What you will do: Report each line from the data below that holds the word "computer".

Data under study:
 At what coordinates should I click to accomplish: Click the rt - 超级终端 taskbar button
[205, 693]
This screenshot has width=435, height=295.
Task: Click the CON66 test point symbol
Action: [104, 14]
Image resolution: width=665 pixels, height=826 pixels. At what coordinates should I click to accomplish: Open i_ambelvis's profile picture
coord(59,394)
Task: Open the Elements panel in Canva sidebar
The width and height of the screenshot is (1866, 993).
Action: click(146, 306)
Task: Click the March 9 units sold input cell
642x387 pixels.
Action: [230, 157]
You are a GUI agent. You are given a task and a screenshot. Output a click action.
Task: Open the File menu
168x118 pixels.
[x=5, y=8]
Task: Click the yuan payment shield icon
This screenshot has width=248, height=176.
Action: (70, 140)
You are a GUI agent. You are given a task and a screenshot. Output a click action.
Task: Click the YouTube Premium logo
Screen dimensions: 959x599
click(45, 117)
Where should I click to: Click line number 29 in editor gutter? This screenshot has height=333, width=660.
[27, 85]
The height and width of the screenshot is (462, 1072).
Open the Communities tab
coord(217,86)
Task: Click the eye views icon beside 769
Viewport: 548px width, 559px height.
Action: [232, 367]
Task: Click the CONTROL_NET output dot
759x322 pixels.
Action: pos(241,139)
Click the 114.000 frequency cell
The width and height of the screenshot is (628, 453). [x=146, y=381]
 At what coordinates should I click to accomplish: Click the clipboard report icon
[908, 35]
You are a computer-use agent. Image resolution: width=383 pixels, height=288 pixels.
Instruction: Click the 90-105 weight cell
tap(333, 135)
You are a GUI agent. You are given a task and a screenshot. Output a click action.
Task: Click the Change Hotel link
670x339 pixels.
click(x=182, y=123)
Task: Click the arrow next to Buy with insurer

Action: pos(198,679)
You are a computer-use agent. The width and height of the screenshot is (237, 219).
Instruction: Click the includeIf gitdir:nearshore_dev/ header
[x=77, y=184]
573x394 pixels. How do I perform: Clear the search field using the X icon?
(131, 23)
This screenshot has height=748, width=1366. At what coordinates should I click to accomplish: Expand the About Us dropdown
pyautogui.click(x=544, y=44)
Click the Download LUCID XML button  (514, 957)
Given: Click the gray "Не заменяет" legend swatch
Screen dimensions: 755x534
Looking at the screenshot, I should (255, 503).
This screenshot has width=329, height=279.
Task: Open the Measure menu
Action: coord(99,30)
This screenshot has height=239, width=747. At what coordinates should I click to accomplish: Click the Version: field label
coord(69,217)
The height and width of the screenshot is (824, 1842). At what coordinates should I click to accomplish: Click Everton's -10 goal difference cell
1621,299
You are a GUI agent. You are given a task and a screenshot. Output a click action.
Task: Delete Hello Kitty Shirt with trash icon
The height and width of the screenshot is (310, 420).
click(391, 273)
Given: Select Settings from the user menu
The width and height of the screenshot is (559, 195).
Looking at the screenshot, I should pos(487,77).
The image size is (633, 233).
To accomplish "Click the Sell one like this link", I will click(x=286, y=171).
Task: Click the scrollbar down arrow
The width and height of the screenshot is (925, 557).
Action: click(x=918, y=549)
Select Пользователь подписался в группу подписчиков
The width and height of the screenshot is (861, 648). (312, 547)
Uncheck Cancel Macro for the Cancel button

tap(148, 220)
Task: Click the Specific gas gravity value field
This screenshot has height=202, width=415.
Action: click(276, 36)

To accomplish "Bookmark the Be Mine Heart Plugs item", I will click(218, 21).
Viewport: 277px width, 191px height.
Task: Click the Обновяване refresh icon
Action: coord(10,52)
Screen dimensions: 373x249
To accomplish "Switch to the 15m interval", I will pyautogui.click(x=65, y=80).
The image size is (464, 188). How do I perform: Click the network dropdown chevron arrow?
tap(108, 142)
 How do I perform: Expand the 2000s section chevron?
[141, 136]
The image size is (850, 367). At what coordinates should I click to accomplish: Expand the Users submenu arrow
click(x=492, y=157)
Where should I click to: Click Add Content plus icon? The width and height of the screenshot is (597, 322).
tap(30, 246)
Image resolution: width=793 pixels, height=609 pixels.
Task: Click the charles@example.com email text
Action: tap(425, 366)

Worked solution:
You are a computer-use agent. Image resolution: width=383 pixels, height=288 pixels.
You are a computer-use agent. The width and height of the screenshot is (237, 219).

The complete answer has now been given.